I think the comment in “Let’s Borrow A Page From the AtheOS guys…” make sense especially to those who complaining Xwindows is huge, slow or bloat. For me I still admire the ability of X although Seal give me back the memory in the past.
> but of course QubeOS, which is not an OS, has larger hardware
>requirements, less software, is not open source, cannot play
>any kind of media files, doesn’t print, and is a commercial
>projects.
Yes. Please restrict future comments to non-commercial operating systems like WinXP and Mac OS X.
A port to Linux shouldn’t be too hard though… Since SEAL is developed on the gcc tools… You know… they are ported to DOS too! 😉
to correct the resoloution problem you may want to try running at 16bit or 32bit instead of 24bit colour depth as most systems have trouble with that above 640×480.
I would love to see this on Unix. Maybe then I could dispose of the hask of X-Window.
Granted, X is bloated. KDE and GNOME are bloated. But I think that you’re exaggerating a bit. It’s not bloated to a point of unusability. I use an U10 (300Mhz) as my main workstation running WindowMaker as a window manager. This machine is *very* responsive. And this is with about 250 processes running on it constantly.
‘cmon, man. You now that there are plenty of other projects out there that could be considered *much* more important/valuable than hacking a GUI on top of an *ancient* os. And I’m not saying that I should be a judge of what is considered wortwhile.
QubeOS 3p, which is a desktop version, is free, the api is open-source the kernel is closed. All in all… it’s FREE not commercial… the embedded version that is to be released is commercial, funny how biggyp left that out the sdk is available… Seal doesn’t have an sdk, did biggyp tell you guys that? no? hmmm… thats funny too.. QubeOS may not have much because it only has one developer right now, Michal, who also made Seal2 which I see I do have to say again… Seal2 was also picked up by Julien who left Seal for the same reason Michal did. Because those that remained with Seal2 are assholes, they fight too much and hardly code anything. Most of the apps were made by Julien, he has requested them to be removed Seal won’t have much now !!!!

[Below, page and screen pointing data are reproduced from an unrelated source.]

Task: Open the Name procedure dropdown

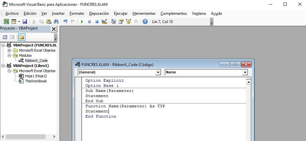Action: 245,72
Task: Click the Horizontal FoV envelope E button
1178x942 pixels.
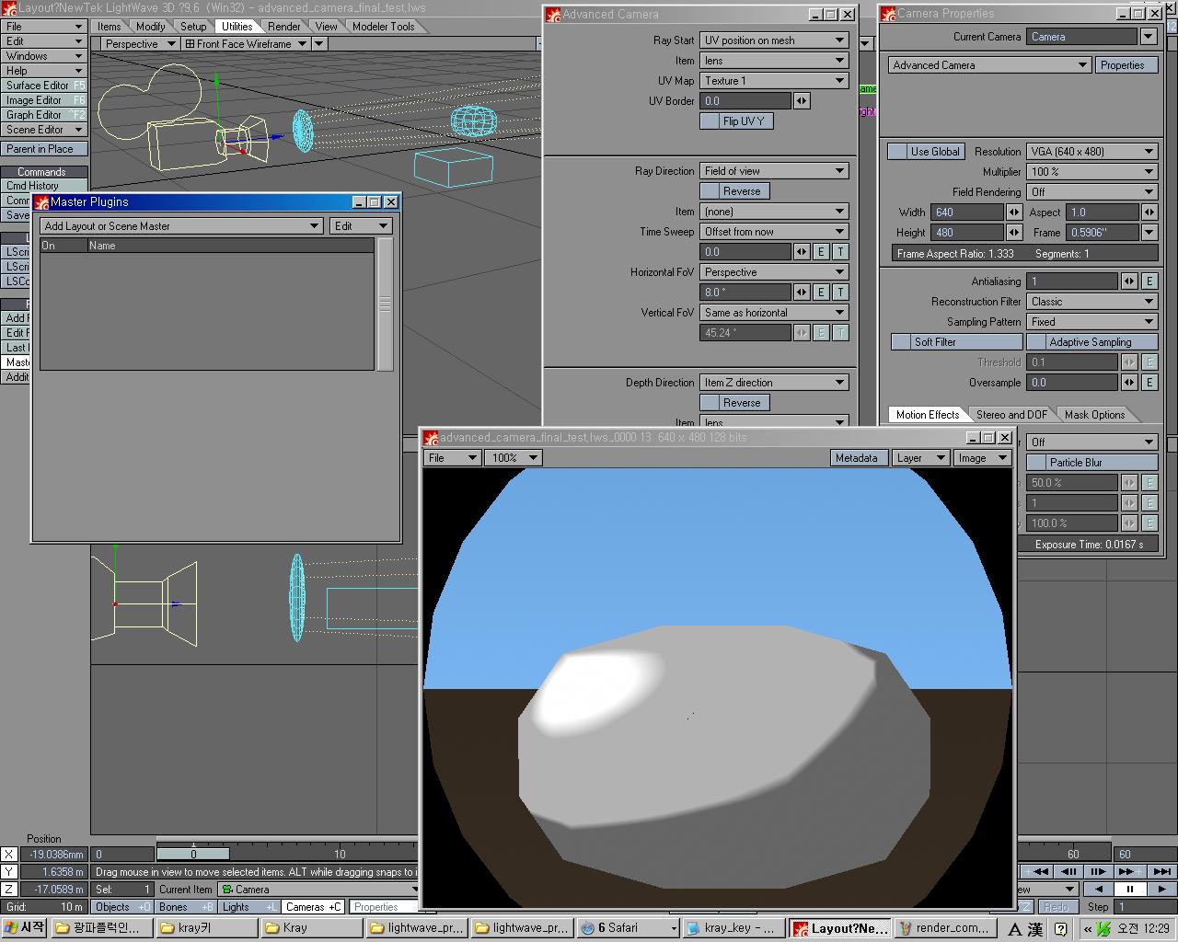Action: click(821, 293)
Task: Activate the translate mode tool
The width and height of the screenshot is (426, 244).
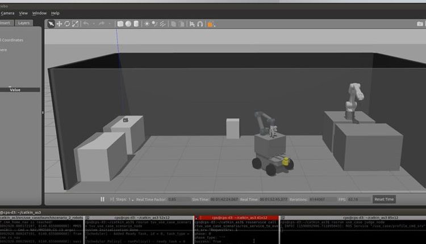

all in all though Qube is a commercial product, it is not particularly feature rich at this stage, it has no coding going on that we know of, and the likes of this QubeOS guy, who sounds a lot like JGX22, post abusive messages in the Guestbook http://www.qubeos.com/guest/index.php on their site.
i haven’t seen a fight in Seal2 for quite a while, well, not since you last posted anyway.
with regards to the apps that Julien wants removed, that means SIMP, yes it is the only graphics editor for Seal, but it’s not very usable as it stands anyway, VDEV had potential and was a usefull tool, but is not essential, and the others are just a couple of games, we have more.
as for an SDK, all you need with Seal is a DEV Release with sources and a copy of DJGPP and thats it.
they fight too much and hardly code anything
sounds like the guys on the qubeos guestbook…
It probably wouldn’t be too hard to port SEAL to Linux. The DLX system would have to be ported, or someone could just write a small DLX “layer” that just uses the standard Linux .so files. As SEAL uses Allegro, and Allegro works on *NIX (as well as BeOS, Windows, Mac OS X, Mac OS and of course DOS), that won’t be a problem, and most of the libraries, if not all, are open source and most have a port to Linux anyway.